### The exercise
Can you output, character for character, the lines of the entries from the very first one through the line containing "(x=1461, y=340)"?
— Begin —
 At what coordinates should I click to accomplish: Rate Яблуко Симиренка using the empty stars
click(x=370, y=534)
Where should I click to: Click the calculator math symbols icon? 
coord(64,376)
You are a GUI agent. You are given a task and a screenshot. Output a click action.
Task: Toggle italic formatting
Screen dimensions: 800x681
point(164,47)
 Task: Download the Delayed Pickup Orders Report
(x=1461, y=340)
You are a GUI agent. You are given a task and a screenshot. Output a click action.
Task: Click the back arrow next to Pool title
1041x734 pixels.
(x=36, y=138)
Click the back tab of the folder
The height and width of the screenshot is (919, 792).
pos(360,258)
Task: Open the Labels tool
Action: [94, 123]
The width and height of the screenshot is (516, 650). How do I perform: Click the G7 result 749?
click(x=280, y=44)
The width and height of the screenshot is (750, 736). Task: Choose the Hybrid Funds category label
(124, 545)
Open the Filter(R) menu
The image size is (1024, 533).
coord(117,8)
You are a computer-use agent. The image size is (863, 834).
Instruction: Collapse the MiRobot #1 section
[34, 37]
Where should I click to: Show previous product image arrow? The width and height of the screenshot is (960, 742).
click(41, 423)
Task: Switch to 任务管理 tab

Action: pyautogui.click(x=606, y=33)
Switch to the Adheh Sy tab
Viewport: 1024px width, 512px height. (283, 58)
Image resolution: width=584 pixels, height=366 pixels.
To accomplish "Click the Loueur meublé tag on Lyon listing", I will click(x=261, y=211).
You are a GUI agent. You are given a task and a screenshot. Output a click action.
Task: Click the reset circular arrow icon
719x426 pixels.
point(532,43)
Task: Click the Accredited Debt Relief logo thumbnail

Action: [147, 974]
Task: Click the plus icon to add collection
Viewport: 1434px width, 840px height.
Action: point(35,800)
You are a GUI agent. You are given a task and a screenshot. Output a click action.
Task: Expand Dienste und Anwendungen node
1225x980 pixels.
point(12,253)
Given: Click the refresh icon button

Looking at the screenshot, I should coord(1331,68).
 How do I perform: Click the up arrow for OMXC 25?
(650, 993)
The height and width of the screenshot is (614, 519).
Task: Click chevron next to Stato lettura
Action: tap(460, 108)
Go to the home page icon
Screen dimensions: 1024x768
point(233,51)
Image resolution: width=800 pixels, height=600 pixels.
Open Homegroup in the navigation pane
— End —
### Finished task
 At what coordinates should I click to accomplish: Rate Яблуко Симиренка using the empty stars
click(x=370, y=534)
Where should I click to: Click the calculator math symbols icon? 
coord(64,376)
You are a GUI agent. You are given a task and a screenshot. Output a click action.
Task: Toggle italic formatting
Screen dimensions: 800x681
point(164,47)
 Task: Download the Delayed Pickup Orders Report
(x=1461, y=340)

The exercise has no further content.